Ueber die Anwendung anästhesirender Mittel zur
Vertilgung der das Getreide anfressenden Insecten; von Hrn. L. Doyère.
Aus den Comptes rendus, Mai 1857, Nr.
19.
Duvère, über die Mittel zur Vertilgung der das Getreide
anfressenden Insecten.
Die betäubende Wirkung des Aethers auf die Insecten ist sicher nichts anderes als die
in der Chirurgie jetzt so häufig angewandte Anästhesie, und offenbar gleicher Natur
wie die Wirkung des Tabakrauchs und des Terpenthinöldampfes. Unter diese betäubenden
Mittel gehört nach Hrn. Milne Edward's Versuchen auch der
Benzindampf, welcher sich zum Conserviren sowohl des
Getreides als naturhistorischer Sammlungen vorzüglich eignet. Am allerbesten aber
haben sich von allen diesen Mitteln zum Tödten der Insecten das Chloroform und der Schwefelkohlenstoff bewährt, mit welchen in Algerien Versuche im Großen
angestellt wurden.

Aufgaben
1. Benenne im Textauszug über die Vertilgung der Getreideinsekten „Algerien“ in „Ägypten“ um. Gib dann die Stelle von „Aus den Comptes“ bis „angestellt wurden.“ mit dieser Änderung wieder.
2. Welche zwei Mittel haben sich laut dem Textauszug über die Vertilgung der Getreideinsekten am allerbesten zum Töten der Insekten bewährt?
3. Übersetze diesen Satz aus dem Textauszug über die Vertilgung der Getreideinsekten ins Englische: „Am allerbesten aber haben sich von allen diesen Mitteln zum Tödten der Insecten das Chloroform und der Schwefelkohlenstoff bewährt, mit welchen in Algerien Versuche im Großen angestellt wurden.“

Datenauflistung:
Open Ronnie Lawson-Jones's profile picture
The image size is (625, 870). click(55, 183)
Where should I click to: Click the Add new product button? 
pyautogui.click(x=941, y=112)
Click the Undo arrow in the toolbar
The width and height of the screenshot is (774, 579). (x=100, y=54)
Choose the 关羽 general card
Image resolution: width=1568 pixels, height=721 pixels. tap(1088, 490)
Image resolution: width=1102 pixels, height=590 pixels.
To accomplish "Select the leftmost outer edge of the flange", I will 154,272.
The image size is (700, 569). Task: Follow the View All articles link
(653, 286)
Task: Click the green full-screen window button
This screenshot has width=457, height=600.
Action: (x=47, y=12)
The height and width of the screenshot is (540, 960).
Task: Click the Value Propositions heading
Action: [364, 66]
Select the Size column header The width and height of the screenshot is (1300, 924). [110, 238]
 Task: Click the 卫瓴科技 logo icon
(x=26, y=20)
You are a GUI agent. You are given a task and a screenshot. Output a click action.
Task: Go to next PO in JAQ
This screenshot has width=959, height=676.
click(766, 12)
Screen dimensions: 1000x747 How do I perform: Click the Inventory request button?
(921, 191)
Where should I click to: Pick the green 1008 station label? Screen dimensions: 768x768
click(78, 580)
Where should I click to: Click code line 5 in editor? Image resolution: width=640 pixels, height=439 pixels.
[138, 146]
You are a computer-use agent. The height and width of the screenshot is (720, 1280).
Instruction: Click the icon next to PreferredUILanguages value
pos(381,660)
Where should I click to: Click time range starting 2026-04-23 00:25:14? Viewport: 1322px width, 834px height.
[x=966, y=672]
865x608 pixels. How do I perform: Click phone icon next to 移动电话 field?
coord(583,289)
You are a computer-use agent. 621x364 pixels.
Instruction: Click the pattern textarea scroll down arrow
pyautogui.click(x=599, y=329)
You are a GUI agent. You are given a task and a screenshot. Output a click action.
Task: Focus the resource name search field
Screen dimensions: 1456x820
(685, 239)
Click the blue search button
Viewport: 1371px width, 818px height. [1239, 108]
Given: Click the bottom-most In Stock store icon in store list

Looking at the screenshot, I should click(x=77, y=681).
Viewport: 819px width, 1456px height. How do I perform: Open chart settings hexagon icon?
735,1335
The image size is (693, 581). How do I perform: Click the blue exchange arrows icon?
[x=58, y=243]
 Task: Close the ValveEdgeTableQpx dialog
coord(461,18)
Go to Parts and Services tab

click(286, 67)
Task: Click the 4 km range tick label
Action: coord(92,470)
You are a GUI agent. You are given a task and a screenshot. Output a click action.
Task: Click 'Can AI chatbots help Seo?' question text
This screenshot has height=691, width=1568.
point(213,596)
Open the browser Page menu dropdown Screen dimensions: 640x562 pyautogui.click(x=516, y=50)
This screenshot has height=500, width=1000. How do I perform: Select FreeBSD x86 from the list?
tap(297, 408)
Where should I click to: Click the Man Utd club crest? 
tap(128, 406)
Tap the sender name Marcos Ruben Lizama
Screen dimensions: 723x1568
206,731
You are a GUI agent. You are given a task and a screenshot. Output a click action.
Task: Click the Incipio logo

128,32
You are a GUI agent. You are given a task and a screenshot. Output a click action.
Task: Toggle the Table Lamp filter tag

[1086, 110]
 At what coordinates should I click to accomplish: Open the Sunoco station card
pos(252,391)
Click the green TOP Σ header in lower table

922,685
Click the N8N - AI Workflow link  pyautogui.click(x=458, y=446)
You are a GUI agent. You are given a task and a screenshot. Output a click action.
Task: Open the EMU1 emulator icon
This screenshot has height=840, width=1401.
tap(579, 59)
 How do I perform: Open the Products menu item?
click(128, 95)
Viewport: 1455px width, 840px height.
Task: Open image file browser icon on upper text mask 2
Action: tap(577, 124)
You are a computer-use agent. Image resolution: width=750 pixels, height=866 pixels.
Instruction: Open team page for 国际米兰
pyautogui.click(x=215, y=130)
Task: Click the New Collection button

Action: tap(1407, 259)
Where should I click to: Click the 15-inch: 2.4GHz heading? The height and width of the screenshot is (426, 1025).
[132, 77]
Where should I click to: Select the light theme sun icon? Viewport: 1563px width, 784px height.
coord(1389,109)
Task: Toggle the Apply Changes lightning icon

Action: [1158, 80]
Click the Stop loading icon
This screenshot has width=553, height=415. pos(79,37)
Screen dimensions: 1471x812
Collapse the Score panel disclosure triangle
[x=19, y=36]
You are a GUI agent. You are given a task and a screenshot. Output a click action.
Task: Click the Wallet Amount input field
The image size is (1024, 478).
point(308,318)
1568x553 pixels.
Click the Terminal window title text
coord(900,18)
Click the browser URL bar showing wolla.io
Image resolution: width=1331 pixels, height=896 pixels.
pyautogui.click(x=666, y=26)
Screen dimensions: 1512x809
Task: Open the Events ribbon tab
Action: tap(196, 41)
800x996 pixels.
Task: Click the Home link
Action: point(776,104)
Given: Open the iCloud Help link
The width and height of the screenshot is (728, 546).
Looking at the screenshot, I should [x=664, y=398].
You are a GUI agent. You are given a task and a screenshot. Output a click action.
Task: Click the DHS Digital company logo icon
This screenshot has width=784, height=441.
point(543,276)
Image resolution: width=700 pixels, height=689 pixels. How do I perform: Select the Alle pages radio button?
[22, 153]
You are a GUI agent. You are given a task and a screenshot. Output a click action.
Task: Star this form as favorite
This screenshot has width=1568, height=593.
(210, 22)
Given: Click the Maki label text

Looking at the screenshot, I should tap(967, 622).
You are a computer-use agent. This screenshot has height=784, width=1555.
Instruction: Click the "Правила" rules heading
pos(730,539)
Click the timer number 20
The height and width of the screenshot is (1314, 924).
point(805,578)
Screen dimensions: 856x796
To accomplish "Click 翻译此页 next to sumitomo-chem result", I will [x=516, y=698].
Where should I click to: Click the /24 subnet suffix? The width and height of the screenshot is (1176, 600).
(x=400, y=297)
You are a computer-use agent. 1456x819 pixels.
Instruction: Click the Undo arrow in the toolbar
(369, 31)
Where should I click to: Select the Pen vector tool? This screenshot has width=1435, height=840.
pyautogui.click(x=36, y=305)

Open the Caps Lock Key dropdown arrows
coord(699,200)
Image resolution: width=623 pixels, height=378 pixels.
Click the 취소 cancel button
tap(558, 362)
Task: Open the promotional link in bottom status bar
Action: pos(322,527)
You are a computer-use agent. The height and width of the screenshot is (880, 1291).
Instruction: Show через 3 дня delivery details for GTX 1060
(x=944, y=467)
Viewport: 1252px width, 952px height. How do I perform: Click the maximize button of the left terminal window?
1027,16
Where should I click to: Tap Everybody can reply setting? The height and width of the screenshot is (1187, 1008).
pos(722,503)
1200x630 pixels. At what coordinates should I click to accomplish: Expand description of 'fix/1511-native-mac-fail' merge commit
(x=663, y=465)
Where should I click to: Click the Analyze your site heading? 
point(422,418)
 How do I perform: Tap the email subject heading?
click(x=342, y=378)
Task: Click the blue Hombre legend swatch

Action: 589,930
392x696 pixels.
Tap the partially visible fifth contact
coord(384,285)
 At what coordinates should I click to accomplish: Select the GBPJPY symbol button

Ausgearbeitete Lösungen
1.
Aus den Comptes rendus, Mai 1857, Nr.
19.
Duvère, über die Mittel zur Vertilgung der das Getreide
anfressenden Insecten.
Die betäubende Wirkung des Aethers auf die Insecten ist sicher nichts anderes als die
in der Chirurgie jetzt so häufig angewandte Anästhesie, und offenbar gleicher Natur
wie die Wirkung des Tabakrauchs und des Terpenthinöldampfes. Unter diese betäubenden
Mittel gehört nach Hrn. Milne Edward's Versuchen auch der
Benzindampf, welcher sich zum Conserviren sowohl des
Getreides als naturhistorischer Sammlungen vorzüglich eignet. Am allerbesten aber
haben sich von allen diesen Mitteln zum Tödten der Insecten das Chloroform und der Schwefelkohlenstoff bewährt, mit welchen in Ägypten Versuche im Großen
angestellt wurden.

2. Das Chloroform und der Schwefelkohlenstoff.

3. Of all these agents, however, chloroform and carbon disulfide have proven the very best for killing the insects, and large-scale trials with them were carried out in Algeria.